CHICAGO — There may not be another sight so memorable today as that which hits the unsuspecting driver, out taking a nice quiet-morning, summer drive, and coming unexpectedly upon that bike rider, you know the one, donning a Spandex outfit, trying, it would seem, to recreate Le Tour de France along his hometown roadway.
Spandex, as Norman Oehlke write’s in American Drycleaner’s Spotting Guide, “Is similar in appearance to rubber yarns, but it is superior in its resistance to solvents, flexing, age, sunlight and weather. Items containing Spandex are comfortable to wear, and the fiber contributes to the smooth appearance of the garment while worn.
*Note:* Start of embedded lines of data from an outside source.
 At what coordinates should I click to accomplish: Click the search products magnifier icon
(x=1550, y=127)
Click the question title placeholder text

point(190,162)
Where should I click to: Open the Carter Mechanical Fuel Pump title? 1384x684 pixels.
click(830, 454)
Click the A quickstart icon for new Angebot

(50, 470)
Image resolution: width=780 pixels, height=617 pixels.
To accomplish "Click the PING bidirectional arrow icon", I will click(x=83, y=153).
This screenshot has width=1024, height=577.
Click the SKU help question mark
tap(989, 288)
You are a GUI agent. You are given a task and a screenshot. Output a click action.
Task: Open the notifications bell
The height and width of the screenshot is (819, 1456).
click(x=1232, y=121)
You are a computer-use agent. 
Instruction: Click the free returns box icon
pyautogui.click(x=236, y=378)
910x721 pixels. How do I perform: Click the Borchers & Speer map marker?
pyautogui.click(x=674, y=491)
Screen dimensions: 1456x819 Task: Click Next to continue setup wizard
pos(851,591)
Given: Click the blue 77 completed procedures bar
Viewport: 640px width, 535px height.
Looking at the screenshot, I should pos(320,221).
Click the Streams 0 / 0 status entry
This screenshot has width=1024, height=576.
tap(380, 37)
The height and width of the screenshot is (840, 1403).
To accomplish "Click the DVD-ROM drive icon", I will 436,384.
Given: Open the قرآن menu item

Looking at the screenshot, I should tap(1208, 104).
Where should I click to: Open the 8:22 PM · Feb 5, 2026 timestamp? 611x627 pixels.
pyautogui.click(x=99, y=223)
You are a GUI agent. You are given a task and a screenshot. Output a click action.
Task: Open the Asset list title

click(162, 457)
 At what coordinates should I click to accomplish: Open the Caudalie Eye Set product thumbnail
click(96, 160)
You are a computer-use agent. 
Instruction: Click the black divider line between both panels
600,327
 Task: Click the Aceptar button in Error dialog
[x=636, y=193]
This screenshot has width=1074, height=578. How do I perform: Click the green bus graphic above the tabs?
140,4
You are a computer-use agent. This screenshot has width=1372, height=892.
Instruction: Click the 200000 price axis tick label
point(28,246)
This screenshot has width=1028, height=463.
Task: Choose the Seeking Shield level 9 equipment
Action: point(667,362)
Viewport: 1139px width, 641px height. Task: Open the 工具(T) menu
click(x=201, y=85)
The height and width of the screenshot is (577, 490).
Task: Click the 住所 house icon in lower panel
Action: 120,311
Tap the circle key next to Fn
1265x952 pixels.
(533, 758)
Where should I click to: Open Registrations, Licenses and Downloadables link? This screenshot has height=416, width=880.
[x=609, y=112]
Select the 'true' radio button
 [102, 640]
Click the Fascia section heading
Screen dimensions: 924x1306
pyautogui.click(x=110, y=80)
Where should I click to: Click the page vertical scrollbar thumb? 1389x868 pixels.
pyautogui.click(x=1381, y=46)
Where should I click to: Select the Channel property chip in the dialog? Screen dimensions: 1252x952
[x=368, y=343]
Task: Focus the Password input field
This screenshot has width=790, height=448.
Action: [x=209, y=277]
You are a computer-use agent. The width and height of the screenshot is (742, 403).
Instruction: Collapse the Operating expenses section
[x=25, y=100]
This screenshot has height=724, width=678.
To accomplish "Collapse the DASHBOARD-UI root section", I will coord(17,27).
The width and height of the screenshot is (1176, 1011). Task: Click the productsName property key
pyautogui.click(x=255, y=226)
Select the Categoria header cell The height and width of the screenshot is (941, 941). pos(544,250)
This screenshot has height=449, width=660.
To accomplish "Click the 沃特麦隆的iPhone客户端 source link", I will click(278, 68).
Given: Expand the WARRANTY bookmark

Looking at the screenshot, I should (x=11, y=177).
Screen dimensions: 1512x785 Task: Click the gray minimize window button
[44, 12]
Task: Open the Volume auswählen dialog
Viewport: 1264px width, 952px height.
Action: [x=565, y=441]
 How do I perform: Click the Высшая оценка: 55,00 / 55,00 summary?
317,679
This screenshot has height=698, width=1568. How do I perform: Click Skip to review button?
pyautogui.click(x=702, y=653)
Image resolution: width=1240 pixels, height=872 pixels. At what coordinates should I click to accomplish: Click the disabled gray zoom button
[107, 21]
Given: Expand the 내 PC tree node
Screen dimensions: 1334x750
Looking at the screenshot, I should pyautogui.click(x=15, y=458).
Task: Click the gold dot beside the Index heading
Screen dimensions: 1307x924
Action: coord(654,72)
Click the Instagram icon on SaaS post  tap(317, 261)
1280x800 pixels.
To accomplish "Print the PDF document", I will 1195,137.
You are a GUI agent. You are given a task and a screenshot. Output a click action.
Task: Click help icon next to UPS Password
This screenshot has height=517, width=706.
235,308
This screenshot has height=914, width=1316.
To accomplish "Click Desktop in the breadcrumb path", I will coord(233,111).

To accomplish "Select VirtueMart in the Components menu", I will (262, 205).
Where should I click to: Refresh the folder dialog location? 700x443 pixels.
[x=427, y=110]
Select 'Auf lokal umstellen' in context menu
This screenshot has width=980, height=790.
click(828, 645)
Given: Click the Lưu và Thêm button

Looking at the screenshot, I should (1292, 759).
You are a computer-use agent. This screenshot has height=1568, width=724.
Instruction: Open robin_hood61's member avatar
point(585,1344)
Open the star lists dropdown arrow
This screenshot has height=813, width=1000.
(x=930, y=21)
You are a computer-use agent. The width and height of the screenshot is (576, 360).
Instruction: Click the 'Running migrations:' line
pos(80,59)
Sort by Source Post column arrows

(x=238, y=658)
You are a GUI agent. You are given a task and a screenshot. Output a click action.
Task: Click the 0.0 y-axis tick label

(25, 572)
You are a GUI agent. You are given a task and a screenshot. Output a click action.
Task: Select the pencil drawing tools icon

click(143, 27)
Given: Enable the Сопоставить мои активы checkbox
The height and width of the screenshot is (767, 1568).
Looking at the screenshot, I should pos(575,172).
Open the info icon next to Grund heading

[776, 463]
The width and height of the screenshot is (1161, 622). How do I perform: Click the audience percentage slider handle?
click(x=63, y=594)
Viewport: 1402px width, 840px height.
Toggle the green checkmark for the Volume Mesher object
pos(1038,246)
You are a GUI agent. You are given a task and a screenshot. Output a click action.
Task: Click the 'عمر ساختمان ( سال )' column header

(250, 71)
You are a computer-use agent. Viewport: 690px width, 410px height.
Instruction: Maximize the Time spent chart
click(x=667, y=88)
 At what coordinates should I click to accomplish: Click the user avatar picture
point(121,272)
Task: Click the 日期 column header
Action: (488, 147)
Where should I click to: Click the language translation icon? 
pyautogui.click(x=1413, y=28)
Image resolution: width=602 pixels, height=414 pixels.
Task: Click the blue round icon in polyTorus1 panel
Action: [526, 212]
A small percentage of Spandex fibers is found in many fashion items.”
So there! <nyah nyah>
“Spandex is a fiber that has had an impact on fashion high and low, casual and formal, outer and under,” according to the Merriam-Webster dictionary. Spandex, it goes on to note, “is a generic term, coined in 1959 as an anagram of the word expands.”
Oehlke reminds that professional dry cleaners must learn to refrain from identifying any item containing elastic as “rubber elastic.” High heat usually doesn’t damage rubber, but high heat and the use of chlorine, on the other hand, damages Spandex. For drycleaning use, “Slightly shorter cycles and a maximum temperature of 120 F. For finishing: Use light buck steam.”
Think of that smart choice in fabric made, next time you see someone out riding Le Tour de Lycra!
“It flexes and ages well,” you quip to yourself, “even if we don’t so much!”